Signed: Signed and titled in the base; Pierre Lenordez, referenced and listed artist, Côte Artprice: up to € 18,000 for group subjects. € 15,000 for stallion Angelo in 2003
Subject: "Kettledrum by Rataplan out of Hybla winner of the Derby 1861"
Dimensions: 30 cm long x 21 cm high x 11 cm deep
Biography:
Pierre LENORDEZ 1815/1892
Sculptor born in Vaast in the 19th century - French School. Professor of the Academy of Fine Arts in the city of Caen, he specialized in the representation of winning horses in major races. He exhibited at the Salon from 1855 to 1877. The Musée d'Avranches has a plaster work by this sculptor The Captain of Astouville leaving for the defense of Mont Saint Michel - Source Bénézit KETTLEDRUM Is an English racehorse, and a pure stallion -blood.

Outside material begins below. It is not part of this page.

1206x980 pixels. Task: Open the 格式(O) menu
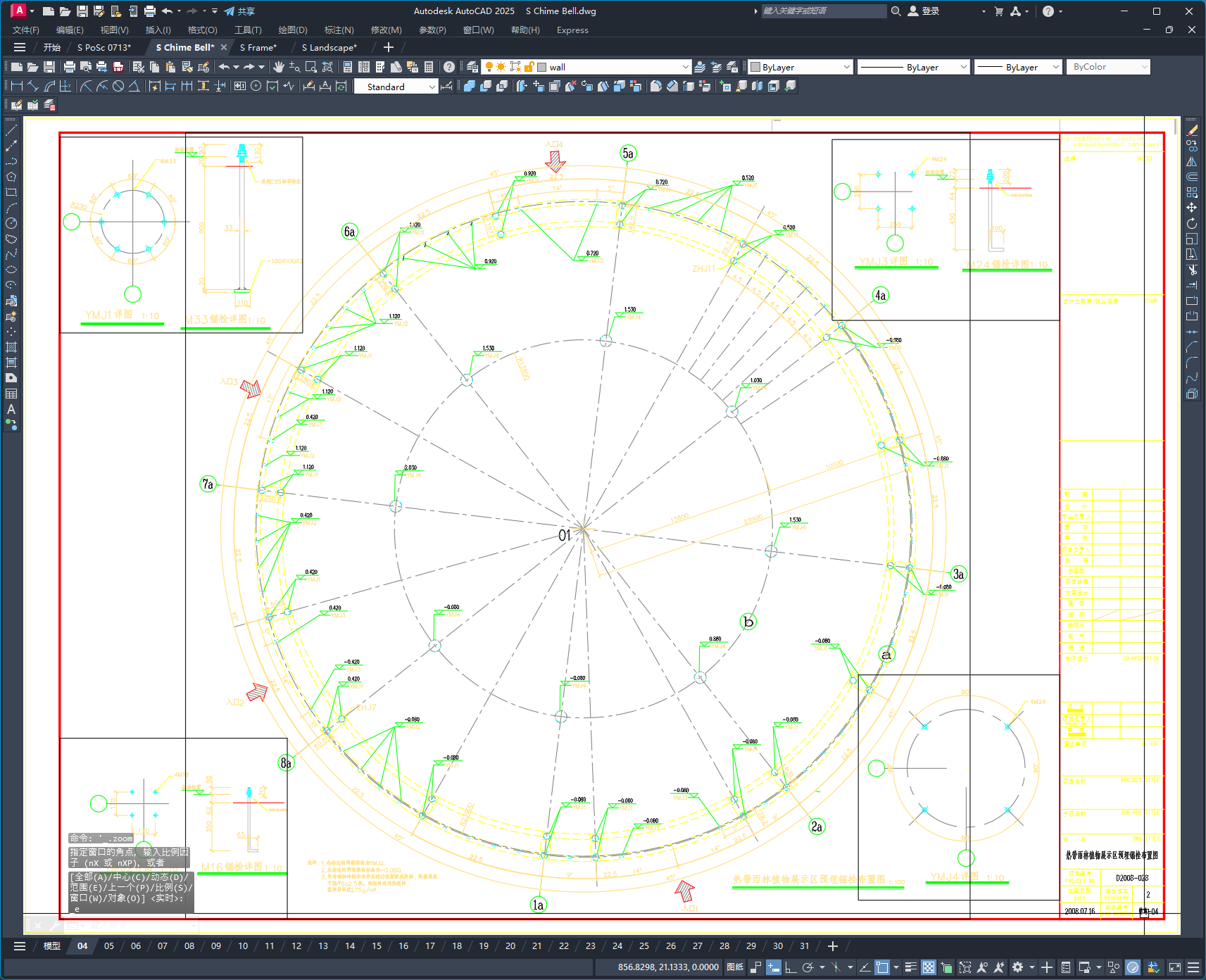[202, 30]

During a career which lasted from August 1860 to September 1861, he ran eight times and won four races. Aged three in 1861, he won the Derby and the Doncaster Cup and finished second in the 2000 Guineas and St Léger races. At the end of the season, it was withdrawn from the farm where it had limited success, and was then exported to Austria-Hungary. Kettledrum was a large and powerful chestnut horse bred at Croft-on-Tees by James Cookson.

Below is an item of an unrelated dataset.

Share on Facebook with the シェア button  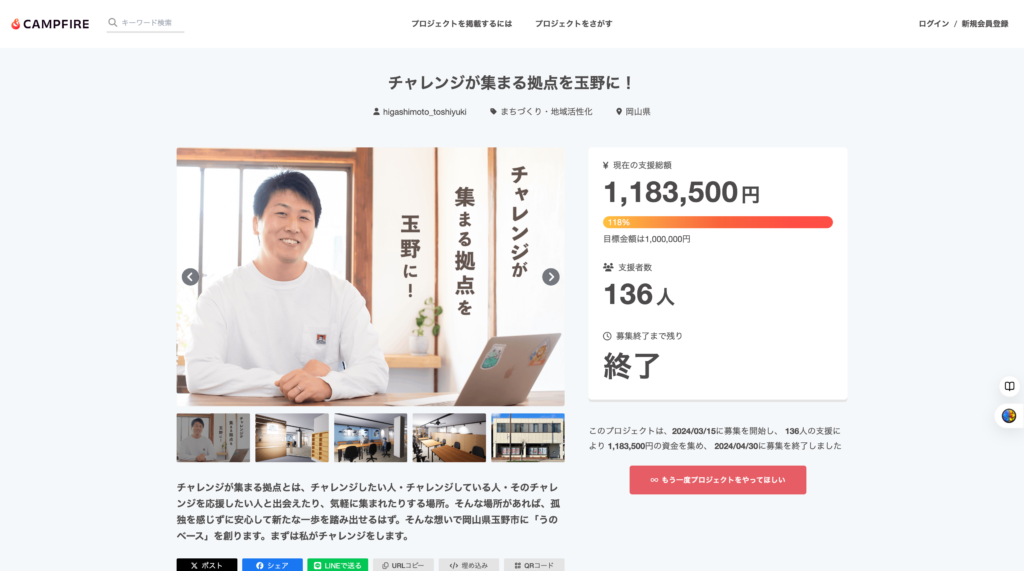pos(272,565)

At the age of one, it went on sale at Doncaster and was bought for 400 guineas by trainer George Oates on behalf of his boss, Charles Towneley from Towneley Hall in Burnley, Lancashire.

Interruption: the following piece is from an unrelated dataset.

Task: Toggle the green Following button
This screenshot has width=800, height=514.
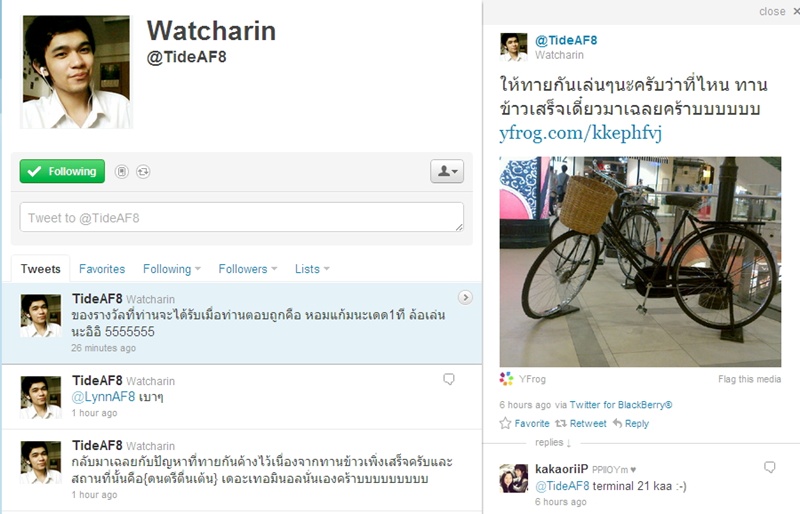Action: pos(62,171)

Kettledrum's father, Rataplan, was a first-class racehorse who won 42 races, including the Doncaster Cup and the Cambridgeshire Handicap. He was a confirmed stallion but was even more successful as the father of broodmares, being the mother of mother of the winners of the Derby Cremorne and Kisber. Kettledrum's mother Hybla was an excellent broodmare who had already produced Mincemeat, the 1854 winner at Epsom Oaks.